____ Data provided

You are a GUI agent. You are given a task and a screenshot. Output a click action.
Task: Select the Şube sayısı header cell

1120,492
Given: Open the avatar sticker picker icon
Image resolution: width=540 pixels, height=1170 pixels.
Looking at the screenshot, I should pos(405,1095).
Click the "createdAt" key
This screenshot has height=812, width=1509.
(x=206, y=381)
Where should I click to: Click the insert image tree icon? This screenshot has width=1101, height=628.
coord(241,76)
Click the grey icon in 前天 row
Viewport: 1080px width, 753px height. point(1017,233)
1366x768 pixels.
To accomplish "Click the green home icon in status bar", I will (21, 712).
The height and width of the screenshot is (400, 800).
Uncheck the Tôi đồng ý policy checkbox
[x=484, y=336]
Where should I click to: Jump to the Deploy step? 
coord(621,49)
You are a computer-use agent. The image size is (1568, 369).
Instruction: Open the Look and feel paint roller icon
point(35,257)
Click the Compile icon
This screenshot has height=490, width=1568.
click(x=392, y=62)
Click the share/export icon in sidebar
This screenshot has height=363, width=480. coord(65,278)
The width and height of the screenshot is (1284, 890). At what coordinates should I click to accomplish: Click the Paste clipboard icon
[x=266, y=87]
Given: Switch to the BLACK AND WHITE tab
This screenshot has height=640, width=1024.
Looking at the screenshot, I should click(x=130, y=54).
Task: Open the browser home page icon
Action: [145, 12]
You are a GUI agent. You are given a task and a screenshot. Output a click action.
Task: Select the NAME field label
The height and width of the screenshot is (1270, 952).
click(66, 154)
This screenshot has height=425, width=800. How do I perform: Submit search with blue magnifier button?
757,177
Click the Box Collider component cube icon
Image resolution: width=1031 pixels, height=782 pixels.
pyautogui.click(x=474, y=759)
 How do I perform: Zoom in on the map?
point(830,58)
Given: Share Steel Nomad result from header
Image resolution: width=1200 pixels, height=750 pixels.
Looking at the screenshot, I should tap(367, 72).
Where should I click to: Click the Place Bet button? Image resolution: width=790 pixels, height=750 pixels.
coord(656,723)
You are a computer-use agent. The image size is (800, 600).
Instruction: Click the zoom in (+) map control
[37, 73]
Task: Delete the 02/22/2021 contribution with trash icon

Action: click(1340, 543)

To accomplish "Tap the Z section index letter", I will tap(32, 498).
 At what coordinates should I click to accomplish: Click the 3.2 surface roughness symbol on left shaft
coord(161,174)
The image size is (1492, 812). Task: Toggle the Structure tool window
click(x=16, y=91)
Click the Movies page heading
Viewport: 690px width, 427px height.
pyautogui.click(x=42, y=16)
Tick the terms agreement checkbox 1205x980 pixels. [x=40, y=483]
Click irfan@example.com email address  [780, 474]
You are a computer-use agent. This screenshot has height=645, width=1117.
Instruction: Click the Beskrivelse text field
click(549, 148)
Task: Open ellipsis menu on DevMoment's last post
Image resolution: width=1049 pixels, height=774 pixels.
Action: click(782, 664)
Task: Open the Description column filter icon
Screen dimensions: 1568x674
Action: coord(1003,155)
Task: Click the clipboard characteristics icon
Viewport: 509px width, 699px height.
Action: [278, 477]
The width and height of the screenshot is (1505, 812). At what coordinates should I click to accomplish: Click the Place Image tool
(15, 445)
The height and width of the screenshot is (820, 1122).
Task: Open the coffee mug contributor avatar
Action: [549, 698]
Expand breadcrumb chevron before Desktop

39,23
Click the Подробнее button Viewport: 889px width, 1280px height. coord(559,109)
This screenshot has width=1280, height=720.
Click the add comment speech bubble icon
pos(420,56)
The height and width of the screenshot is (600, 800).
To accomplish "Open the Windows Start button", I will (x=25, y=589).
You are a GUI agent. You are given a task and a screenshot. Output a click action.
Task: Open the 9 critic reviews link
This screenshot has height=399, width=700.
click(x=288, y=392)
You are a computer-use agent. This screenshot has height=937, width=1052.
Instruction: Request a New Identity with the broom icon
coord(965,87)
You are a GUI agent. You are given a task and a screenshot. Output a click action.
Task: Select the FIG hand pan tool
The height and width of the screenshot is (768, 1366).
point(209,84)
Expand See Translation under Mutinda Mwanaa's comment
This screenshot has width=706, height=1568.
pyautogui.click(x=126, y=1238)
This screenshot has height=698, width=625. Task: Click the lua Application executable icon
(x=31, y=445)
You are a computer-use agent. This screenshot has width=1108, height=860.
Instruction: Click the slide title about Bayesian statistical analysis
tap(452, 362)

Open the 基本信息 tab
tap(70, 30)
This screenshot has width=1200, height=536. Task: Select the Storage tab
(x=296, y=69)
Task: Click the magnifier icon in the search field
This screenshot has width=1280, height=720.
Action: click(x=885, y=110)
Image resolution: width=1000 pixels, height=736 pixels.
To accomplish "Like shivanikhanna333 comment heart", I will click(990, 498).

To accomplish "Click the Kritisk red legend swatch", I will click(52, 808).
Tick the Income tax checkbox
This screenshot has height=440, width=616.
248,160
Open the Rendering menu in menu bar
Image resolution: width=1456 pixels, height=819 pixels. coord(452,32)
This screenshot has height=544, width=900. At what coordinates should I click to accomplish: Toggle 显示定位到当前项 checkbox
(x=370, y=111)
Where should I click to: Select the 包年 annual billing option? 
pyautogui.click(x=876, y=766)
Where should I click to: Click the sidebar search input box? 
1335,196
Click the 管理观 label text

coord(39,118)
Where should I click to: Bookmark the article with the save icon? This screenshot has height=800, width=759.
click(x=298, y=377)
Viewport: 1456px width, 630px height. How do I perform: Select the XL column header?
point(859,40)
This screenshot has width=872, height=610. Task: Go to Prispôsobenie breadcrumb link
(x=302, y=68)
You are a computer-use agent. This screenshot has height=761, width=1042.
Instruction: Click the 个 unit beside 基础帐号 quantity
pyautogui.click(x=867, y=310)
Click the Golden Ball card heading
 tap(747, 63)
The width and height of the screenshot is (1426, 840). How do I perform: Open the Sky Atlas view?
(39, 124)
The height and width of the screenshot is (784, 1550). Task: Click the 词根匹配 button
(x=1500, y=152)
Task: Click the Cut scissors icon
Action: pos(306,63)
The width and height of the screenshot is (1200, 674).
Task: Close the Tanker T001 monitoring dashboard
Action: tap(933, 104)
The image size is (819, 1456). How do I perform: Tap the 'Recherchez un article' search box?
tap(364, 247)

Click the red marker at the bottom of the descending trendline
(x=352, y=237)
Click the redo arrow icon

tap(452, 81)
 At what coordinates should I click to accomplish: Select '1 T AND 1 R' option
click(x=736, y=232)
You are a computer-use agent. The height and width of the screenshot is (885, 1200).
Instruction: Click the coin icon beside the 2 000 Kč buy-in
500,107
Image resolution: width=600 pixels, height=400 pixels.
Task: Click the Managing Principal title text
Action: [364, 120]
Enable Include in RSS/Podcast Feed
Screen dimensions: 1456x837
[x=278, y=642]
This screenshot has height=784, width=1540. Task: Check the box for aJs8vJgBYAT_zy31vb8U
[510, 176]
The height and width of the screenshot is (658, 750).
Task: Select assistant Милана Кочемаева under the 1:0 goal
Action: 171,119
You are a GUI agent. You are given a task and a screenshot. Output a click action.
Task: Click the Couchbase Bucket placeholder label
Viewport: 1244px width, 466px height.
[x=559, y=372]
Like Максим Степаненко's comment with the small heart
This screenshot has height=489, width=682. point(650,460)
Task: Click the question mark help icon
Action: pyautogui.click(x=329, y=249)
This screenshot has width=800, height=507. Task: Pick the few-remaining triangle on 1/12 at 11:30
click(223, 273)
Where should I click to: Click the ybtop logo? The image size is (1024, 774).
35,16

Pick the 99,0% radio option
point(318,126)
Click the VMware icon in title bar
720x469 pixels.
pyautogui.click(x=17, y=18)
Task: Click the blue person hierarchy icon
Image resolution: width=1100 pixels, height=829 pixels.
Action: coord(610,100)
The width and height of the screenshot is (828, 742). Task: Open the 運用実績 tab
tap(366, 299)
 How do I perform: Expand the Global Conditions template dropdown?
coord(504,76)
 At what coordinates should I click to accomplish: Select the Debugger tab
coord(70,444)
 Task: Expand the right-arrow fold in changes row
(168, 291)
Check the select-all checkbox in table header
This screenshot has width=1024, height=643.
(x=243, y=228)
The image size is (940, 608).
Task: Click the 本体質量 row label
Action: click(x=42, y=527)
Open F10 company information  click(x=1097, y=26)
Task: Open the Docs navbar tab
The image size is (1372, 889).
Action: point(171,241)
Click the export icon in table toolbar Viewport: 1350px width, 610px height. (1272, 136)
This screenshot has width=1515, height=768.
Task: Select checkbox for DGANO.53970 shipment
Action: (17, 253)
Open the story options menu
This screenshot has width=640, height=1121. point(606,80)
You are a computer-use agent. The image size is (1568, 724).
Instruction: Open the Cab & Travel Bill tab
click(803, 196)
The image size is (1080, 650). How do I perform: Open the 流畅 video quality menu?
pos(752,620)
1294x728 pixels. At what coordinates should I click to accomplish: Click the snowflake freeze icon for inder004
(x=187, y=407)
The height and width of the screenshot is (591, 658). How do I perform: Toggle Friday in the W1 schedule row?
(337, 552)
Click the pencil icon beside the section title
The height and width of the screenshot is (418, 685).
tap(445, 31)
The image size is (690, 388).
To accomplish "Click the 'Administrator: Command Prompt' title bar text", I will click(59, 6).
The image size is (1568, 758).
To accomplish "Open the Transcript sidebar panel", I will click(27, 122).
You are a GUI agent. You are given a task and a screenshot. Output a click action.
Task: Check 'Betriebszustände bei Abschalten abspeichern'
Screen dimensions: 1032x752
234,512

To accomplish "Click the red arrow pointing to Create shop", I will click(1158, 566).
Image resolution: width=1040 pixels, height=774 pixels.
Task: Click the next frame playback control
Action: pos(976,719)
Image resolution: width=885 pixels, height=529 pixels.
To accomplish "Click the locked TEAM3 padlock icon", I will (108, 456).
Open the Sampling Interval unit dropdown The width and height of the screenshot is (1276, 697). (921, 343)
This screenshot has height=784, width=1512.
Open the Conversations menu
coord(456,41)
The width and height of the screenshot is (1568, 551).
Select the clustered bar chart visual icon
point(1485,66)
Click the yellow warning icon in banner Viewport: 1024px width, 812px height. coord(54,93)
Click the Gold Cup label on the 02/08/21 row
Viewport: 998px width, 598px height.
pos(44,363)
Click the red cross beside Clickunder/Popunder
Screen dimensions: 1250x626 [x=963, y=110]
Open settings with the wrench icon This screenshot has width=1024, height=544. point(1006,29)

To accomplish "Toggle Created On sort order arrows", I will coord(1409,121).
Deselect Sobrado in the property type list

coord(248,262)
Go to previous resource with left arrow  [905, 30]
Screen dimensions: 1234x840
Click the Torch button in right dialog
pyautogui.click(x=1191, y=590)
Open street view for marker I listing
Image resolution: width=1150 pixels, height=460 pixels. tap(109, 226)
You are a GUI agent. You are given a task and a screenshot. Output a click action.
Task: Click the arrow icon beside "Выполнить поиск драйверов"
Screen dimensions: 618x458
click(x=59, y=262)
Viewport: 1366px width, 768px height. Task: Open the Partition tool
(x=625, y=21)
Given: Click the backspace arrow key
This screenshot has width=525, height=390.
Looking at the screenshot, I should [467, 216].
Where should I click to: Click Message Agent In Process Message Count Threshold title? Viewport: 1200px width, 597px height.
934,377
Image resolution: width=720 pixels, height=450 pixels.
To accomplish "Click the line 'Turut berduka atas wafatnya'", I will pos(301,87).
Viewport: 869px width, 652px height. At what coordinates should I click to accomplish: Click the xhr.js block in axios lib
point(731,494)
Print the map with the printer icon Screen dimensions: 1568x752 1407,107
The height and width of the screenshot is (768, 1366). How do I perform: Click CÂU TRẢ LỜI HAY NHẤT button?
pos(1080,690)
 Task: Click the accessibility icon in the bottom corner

________

What is being asked ▸ Check every line of the entries for "section" and report how many lines contain it, without any other words.

Task response ▸ 2